Douglas Hofstadter, in his book “Surfaces and Essences”, argues that our language is rich with these classifications or groupings, providing ways to sort and compare objects or concepts. But these categorizations go beyond tangible objects and permeate our language at a deeper level, acting as resonating overtones that give language its profound connection with reasoning.
Language can be viewed as an orchestra, with each word acting like a musical instrument. Like musical sounds that follow the principles of musical theory and wave physics, words also have orderly behaviors. They resonate within the constructs of syntax and semantics, creating meaningful patterns and relationships. Just as a flute is a woodwind instrument that can be part of an orchestra playing in the Carnegie Hall in New York, a word, based on its category, plays its part in the grand symphony of language.
While many objects fit neatly into categorical boxes, the more abstract concepts in our language often resist such clean classifications. Words that denote abstract ideas or feelings like “you,” “me,” “love,” “money,” “values,” “morals,” and so on are like the background music that holds the orchestra together. These are words that defy clear boundaries and yet are essential components of our language. They form a complex, fractal-like cloud of definitions that add depth, richness, and flexibility to our language.
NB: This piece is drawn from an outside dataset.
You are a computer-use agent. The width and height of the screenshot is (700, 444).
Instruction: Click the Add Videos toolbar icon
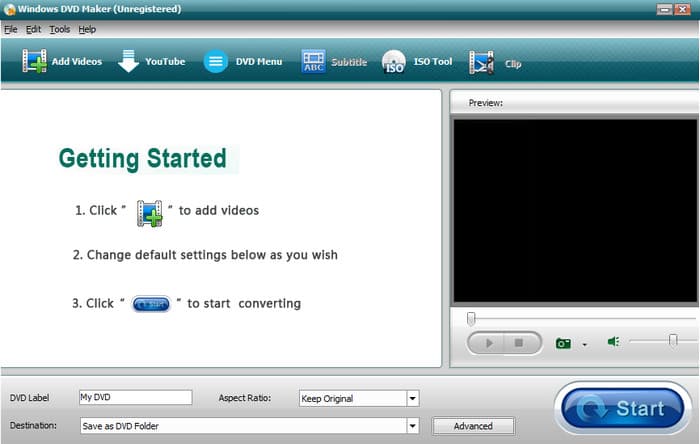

In essence, the practice of language is a delicate balance between the verticality of expertise in precise categorization and the nuanced, abstract, often messy, and nebulous nature of human experience. Through this interplay, we create meaning, communicate complex ideas, and navigate the complex world around us.
From Commanding to Prompting
It appears that we stand on the threshold of a new era in human-computer communication. The current trend of interacting with large language models through written prompts seems to echo our early experiences of typing words into an input box in the 1980s. This journey has been marked by a consistent effort to democratize the “expert’s space.”
In the earliest days of computing, only highly trained experts could engage with the esoteric world of machine code. However, the development of higher-level languages gradually made coding more accessible, yet the ability to program remained a coveted skill set in the job market due to its perceived complexity.
With the advent of large language models like GPT, the game has changed again. The ability to communicate with machines has now become as natural as our everyday language, making ‘experts’ of us all. By the age of twelve, most individuals have mastered their native language to a degree that they can effectively instruct these systems.
The ubiquitous mouse, represented by an on-screen cursor, can be seen as a transient solution to the human-computer communication challenge. If we draw a parallel with the development of navigation systems, we moved from needing to painstakingly follow directions to our destination, to simply telling our self-driving cars “Take me to Paris,” trusting them to figure out the optimal route.
Similarly, where once we needed to learn complex processes to send an email – understanding a digital address book, navigating to the right contact, formatting text, and using the correct language tone – we now simply tell our digital assistant, “Send a thank you email to Daisy,” and it takes care of the rest.
For the first time in tech history, we can actually have a conversation with our computers. This is a paradigm shift that is set to fundamentally redefine our relationship with technology. It would be akin to acquiring the ability to hold a meaningful conversation with a pet dog; imagine the profound change that would have on the value and role the animal plays in our lives. In much the same way, as our relationship with technology evolves into a more conversational and intuitive interaction, we will discover new possibilities and further redefine the boundaries of the digital realm.